Hyderabad

Games people play

Anantha Narayan

HYDERABAD: Everyone has their own acid test to identify ‘nice’ people. For folks of my generation, it was Calvin & Hobbes. Declaration of fandom invariably earned you brownies and a 10-year visa to the United States of friendship.

Back in the 80s, Pac-Man did the job of Calvin & Hobbes. A simple interest in the computer game earned you instant respect from fellow slackers. A quick discussion on high scores and levels of proficiency would ensue, followed by a mating call for a face-off. The concept of gobbling dots in a maze while outrunning silly ghosts may look juvenile today, but in the era of the 386 (Pentium’s grandpa), it was as addictive as weed for millions of bored gamers.

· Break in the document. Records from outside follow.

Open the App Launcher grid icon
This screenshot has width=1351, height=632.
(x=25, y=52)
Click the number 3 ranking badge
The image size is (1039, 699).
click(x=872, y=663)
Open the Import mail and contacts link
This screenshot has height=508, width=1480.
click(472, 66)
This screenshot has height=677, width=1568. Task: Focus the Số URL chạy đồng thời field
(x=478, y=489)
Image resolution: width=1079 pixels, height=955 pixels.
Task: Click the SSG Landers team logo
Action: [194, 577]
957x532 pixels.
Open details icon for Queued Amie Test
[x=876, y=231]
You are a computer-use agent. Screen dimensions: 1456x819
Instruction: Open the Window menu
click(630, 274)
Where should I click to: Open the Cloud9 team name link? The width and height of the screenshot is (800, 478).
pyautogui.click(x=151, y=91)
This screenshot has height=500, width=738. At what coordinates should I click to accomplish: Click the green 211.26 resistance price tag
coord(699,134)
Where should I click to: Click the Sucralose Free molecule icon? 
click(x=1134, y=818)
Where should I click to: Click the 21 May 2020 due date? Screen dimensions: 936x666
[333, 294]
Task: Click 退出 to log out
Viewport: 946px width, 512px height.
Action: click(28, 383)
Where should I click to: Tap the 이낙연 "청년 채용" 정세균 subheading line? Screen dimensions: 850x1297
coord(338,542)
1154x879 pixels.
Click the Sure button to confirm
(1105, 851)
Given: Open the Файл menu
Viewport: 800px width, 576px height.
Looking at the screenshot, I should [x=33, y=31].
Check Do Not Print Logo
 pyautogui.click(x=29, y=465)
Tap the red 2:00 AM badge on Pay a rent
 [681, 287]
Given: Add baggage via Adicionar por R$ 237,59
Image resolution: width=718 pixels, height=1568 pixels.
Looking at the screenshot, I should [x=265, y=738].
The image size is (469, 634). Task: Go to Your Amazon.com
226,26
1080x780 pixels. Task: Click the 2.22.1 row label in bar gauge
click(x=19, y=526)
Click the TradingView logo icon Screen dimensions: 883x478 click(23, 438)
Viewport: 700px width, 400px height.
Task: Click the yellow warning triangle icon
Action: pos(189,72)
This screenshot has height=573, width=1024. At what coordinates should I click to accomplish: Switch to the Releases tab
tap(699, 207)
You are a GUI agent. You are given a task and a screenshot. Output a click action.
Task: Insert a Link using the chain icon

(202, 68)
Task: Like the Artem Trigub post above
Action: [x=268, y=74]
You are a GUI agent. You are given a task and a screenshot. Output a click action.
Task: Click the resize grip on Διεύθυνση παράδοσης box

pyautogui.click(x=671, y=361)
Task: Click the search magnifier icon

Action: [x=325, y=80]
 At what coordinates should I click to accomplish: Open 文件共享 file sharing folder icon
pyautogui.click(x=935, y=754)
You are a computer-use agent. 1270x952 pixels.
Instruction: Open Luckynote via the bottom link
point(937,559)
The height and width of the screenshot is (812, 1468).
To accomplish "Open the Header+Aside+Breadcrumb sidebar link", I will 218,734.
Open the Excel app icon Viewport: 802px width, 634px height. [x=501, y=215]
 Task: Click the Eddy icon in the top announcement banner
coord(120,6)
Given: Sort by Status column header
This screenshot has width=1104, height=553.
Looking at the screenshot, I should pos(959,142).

But not many know that Pac-Man was Japanese in origin. Designed by Toru Iwatani in 1980, he labelled it ‘Pakkuman’ after the onomatopoeic ‘pakku-pakku’ chomping sound made by the lead character. He tried to anglicise it as ‘Puckman’ for the overseas markets, but the possible confusion with a much censored four-letter word, veered the gaming company towards Pac-Man.

Tetris was another fixation for those who swapped office time for private pleasure. Steven Wozniak, co-founder of Apple, was a champ at it. Derived from Tetraminoes (the four-square blocks) and tennis (founder Alexey Pajitnov’s favourite sport), the falling blocks puzzle is now the world’s most successful game, having sold 150 million copies over 30 years.

Mortal Kombat was a universal favourite with those who liked violence. Planned as a gaming version of Jean Claude Van Damme movie Blood Sport, MK became a bigger brand within a few years of its launch. Single-player shooter games Wolfenstein 3D (German for Wolfstone) and Doom (name borrowed from a Tom Cruise dialogue in The Color of Money) gave us wussies the jollies of playing a rampaging hero in the virtual world.

The goofballs who didn’t fit into any of the above slots sat in a lonesome corner plodding over Solitaire. But whether one played Prince of Persia or PC Pool, the fact remains that there’s nothing to beat the old charm of nostalgia.